Marguerite

Embriagada un día con la soledad de su cuerpo, tuvo la sensación de ir contracorriente. Temerosa, se burló de sí misma buscando a nadie en particular. Y ese nadie llegó fácilmente a su boca y le mostró lo inútil de sus inexpertos sentimientos, poseídos por la indecente rabia de su parapléjica sexualidad. El desnudo del hombre le pesaba.
Oprimida por las caricias del azufre, que sentía como gelatinadas empalizadas que repugnaban en la extrema cercanía, pensaba ya en el instante en que cruzarían el invisible himen.
Entretanto él disfrutaba con el esfuerzo de su compañera por silenciar los gemidos y, a cada encuentro la miraba tiernamente, invocando besos a su diminuta boca.
De pronto se sintió horrorizado al descubrir en los insondables ojos de su amante, humillantes marinas que aparecían como enseñas de fragilidad que lo maldecían. Para remediar aquel espanto lamió sus lágrimas y acarició el empapujado rostro. El hombre no acertó el momento. Aturdido se apartó y observó medroso su torso. Echó de menos la piel de la niña pero el mudo llanto amuralló el deseo.
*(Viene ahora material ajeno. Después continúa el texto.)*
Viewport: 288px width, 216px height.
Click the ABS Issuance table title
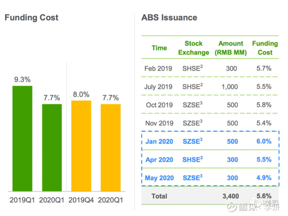169,18
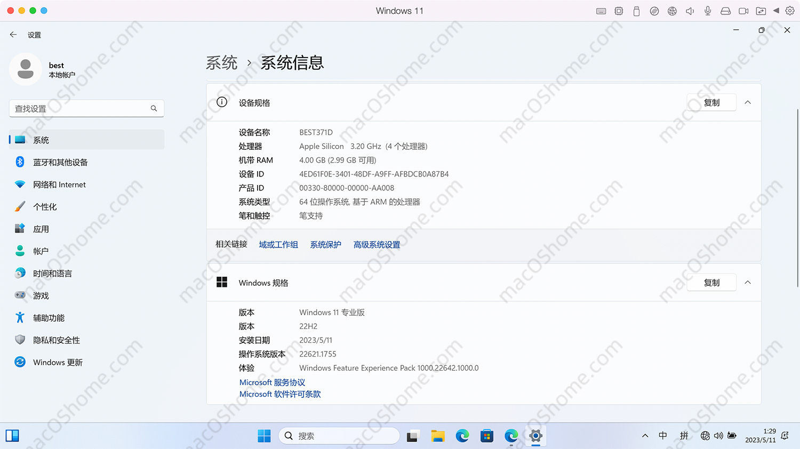Open Widgets from the taskbar
Viewport: 800px width, 449px height.
[x=12, y=436]
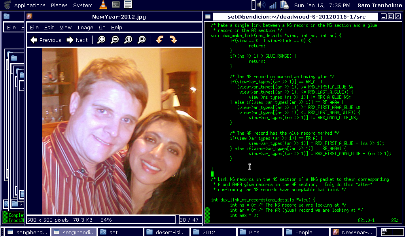Screen dimensions: 405x237
Task: Click the Zoom Out magnifier icon
Action: 115,40
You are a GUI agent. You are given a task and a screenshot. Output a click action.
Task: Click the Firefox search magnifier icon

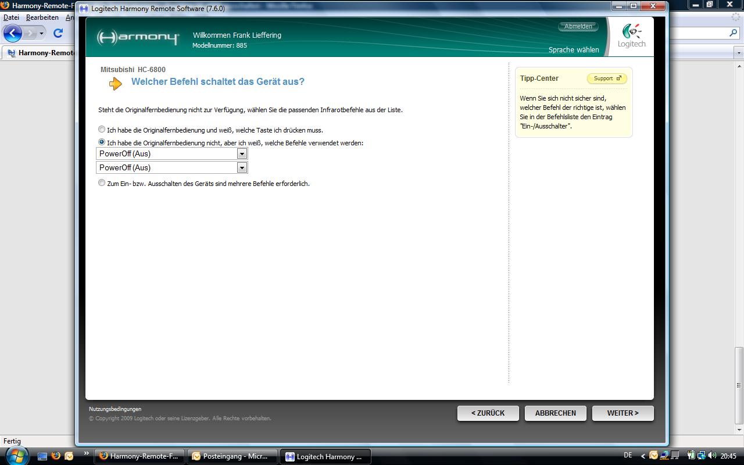tap(733, 33)
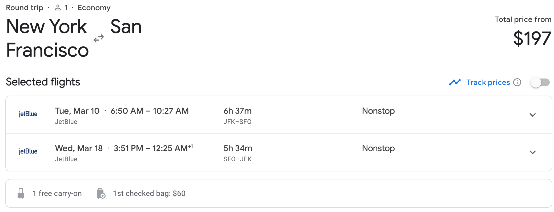
Task: Click the JetBlue logo on Mar 18 flight
Action: [28, 151]
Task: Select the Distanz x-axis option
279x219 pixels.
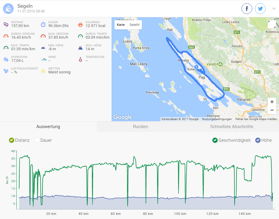Action: (x=12, y=140)
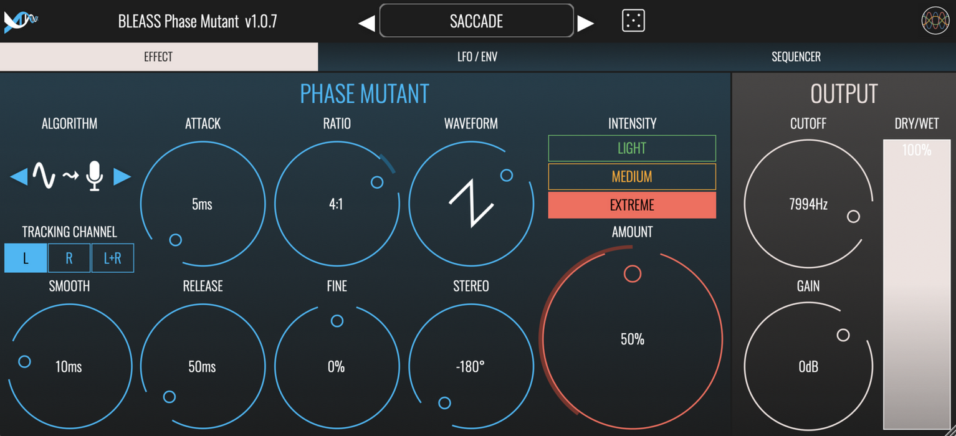Click the dice icon to randomize preset
Screen dimensions: 956x436
point(633,21)
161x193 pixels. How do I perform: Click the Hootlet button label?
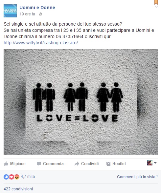click(119, 164)
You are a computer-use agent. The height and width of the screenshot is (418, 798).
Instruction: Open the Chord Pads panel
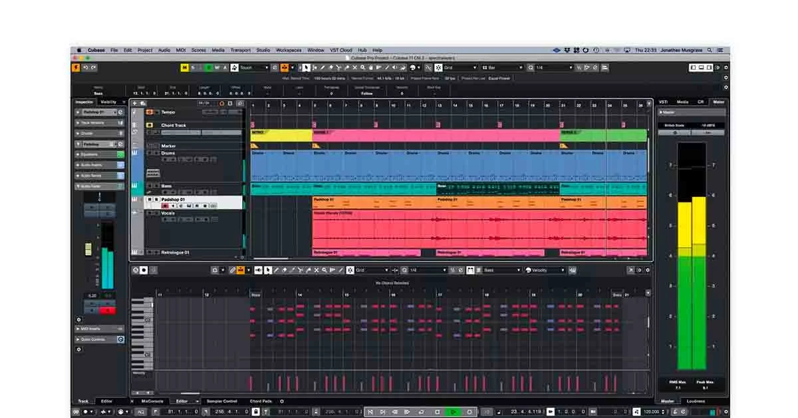point(259,401)
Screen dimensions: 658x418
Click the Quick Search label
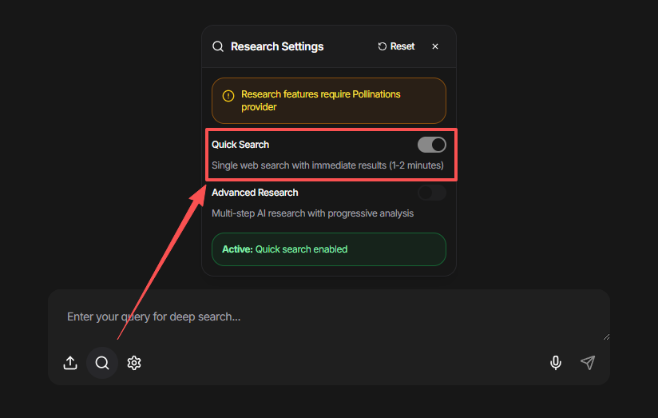pyautogui.click(x=240, y=145)
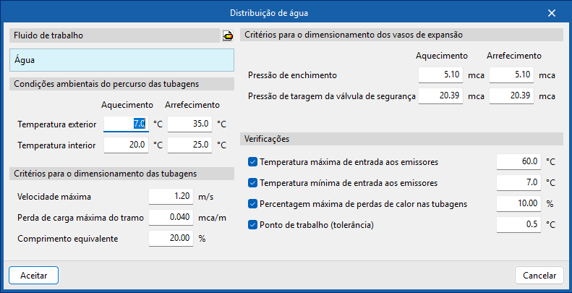Image resolution: width=572 pixels, height=293 pixels.
Task: Edit the Comprimento equivalente value field
Action: (170, 238)
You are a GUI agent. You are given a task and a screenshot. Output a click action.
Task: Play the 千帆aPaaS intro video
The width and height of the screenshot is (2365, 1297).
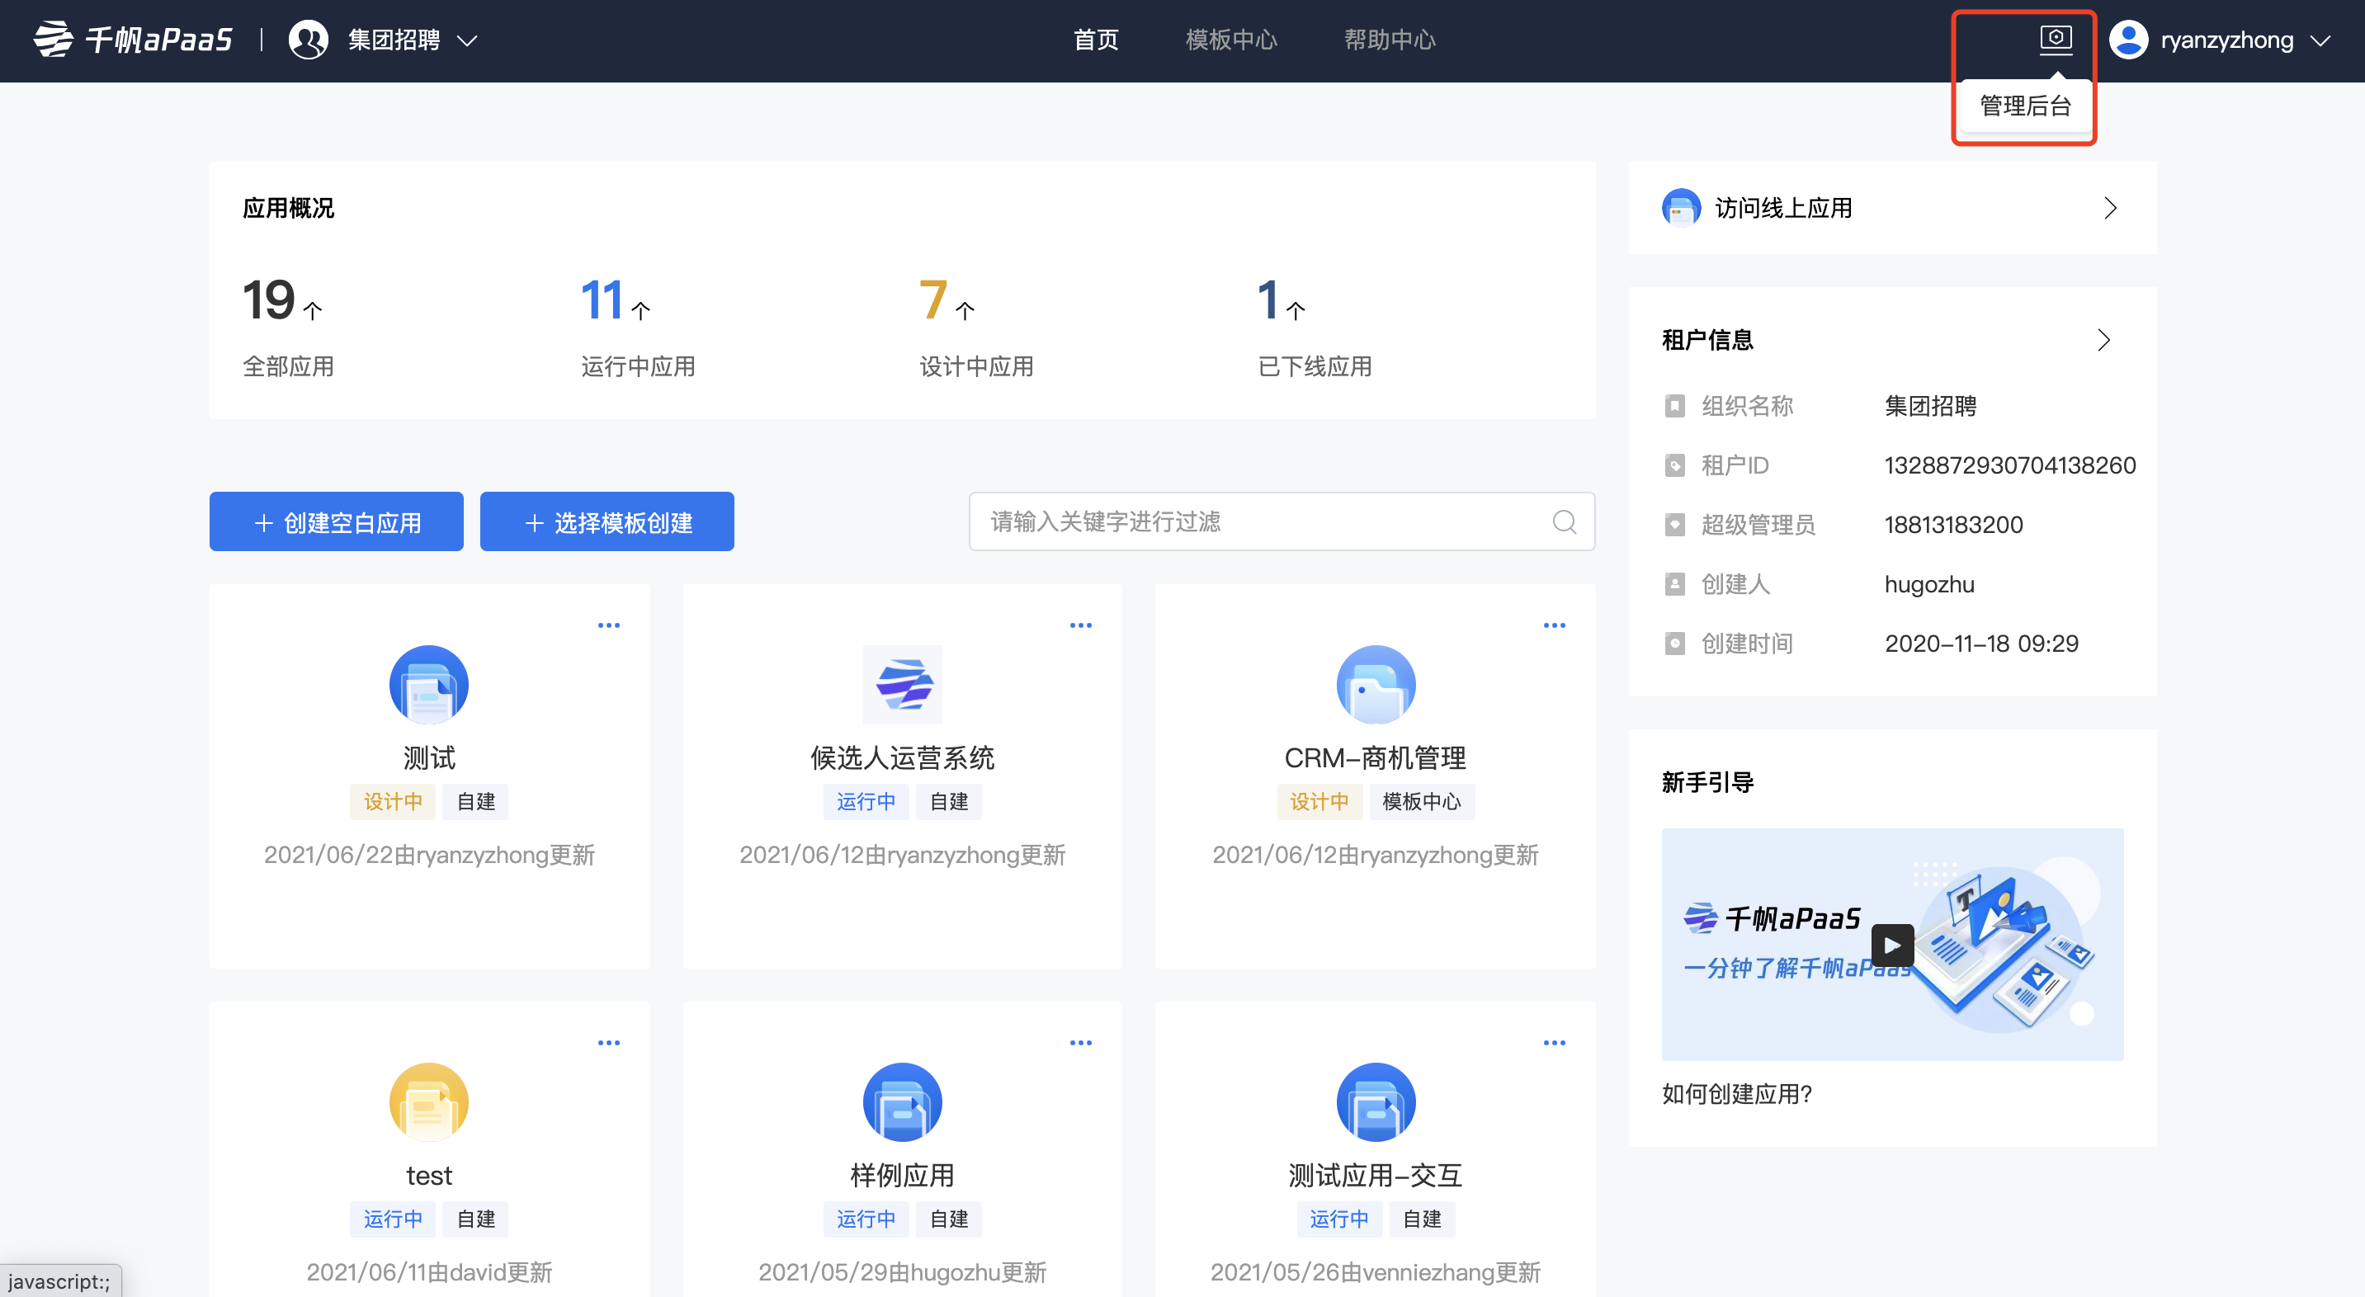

De nuevo se acercaron a él las irresistibles gemas, se extremeció. Le miraban como si quisiesen babar su alma. Arrancó su cuerpo del colchón, dudaba si tomar la puerta. Se asió a la cortina, convulsionado intentó impedir que pereciese en el parqué.

Ella impávida, escondida entre las pálidas sábanas.

Se derramó en el pavimento. Mientras se iba vaciando su irritación se acrecentaba. Enflaquecido cerró los ojos e imaginó la mudez del cuarto a su casa, con su esposa.

Una risa llegó desde la almohada y , sin tiempo, sonó una bofetada.